Kyoko è un'artista eccentrica che mette la sessualità al centro delle sue opere e maltratta i propri assistenti. Ma forse Kyoko è solo il personaggio di un film e l'attrice che la interpreta ne è l'esatto opposto, timida e complessata per una serie di traumi adolescenziali. O forse ancora...

Sion Sono è da sempre un regista fuori dalle righe ritagliandosi una certa nomea nel cinema di genere e non solo. Antiporno arriva ancora una volta in maniera inaspettata, stravolgendo le regole e dimostrando ancora una volta come l'outsider nipponico sappia gestire temi e forme inusuali di idee e di messa in scena. Il film fa parte di una serie di opere commissionate ad alcuni registi con il fine di omaggiare il pinku eiga, quel tipo di pellicola con all'interno scene erotiche di qualsiasi tipo, una sorta di manifestazione anarchica di un paese che fino agli anni '70 era costretto a censurare e reprimere ad ogni costo la sfera sessuale.
Kyoko così diventa promotrice di se stessa, del suo corpo, del suo fascino, della sua sessualità sfoggiandola e facendone perno per creare il suo personaggio, un attrice porno molto famosa con tanti fantasmi nell'armadio.

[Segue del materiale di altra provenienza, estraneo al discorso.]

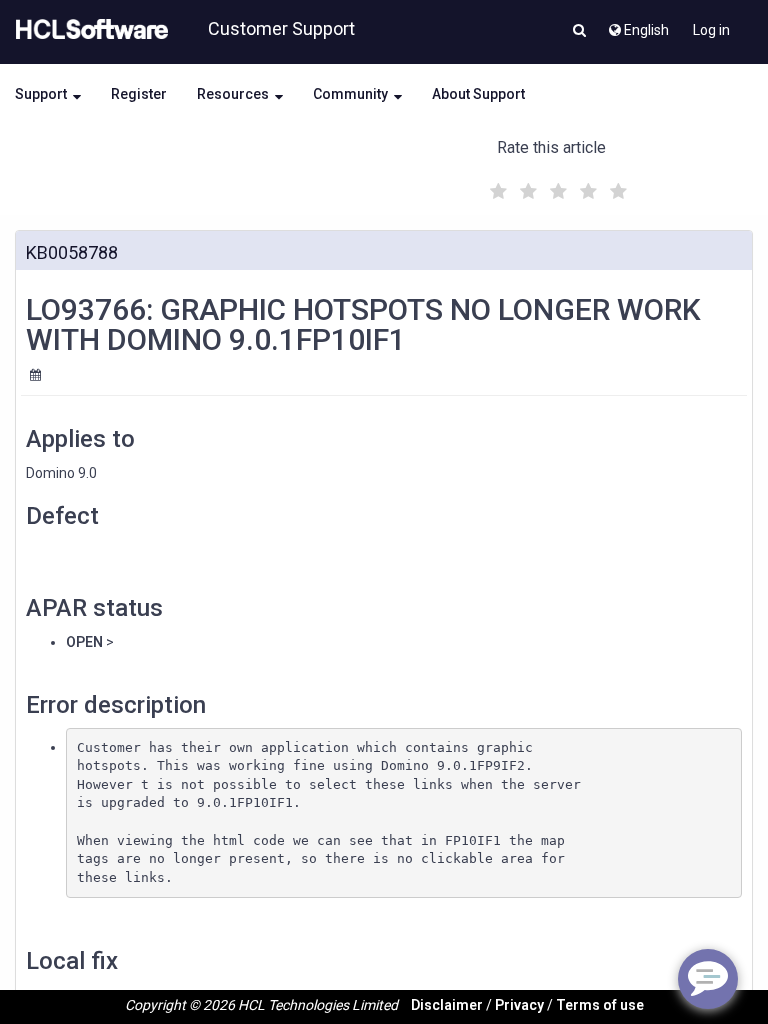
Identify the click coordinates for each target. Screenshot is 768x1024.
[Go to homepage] (88, 30)
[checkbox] (496, 186)
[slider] (556, 188)
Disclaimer (447, 1005)
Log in (711, 30)
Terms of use (600, 1005)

Attorno a lei prendono vita fotografe affascinate dalla sua carica eversiva, in una satira di fatto costruita tutta all'interno di una stanza, in un'unica location, che Siono sfrutta cospargendola di colori, quadri e immagini e dando molto risalto alla fotografia.
Proprio in alcuni personaggi, ma di fatto è sempre la protagonista il culmine della metafora e della critica alle istituzioni, come ad esempio l'assistente/serva Noriko, vediamo quella classe dominata e costretta a subire la crudeltà e il sadismo della sua padrona senza mai provare a ribellarsi ma accettando passivamente torture e prove iniziatiche.
Antiporno ha tanti dialoghi, molta improvvisazione, divertenti scenette e quadri che capovolgono sempre il ritmo e il tono della pellicola, a tratti soffocata e limitata da una pluralità di fattori che vogliono trovare un'alchimia alle volte forzata come la perversione ai danni della stessa Noriko.
Il film rimane un grido di liberazione di chi come Kyoko sceglie di vendicarsi dei propri traumi attraverso quella stessa liberazione del corpo che sembrava intrappolarla, diventando l'ennesimo messaggio di difesa di una femminilità che non riesce a trovare un posto nella società.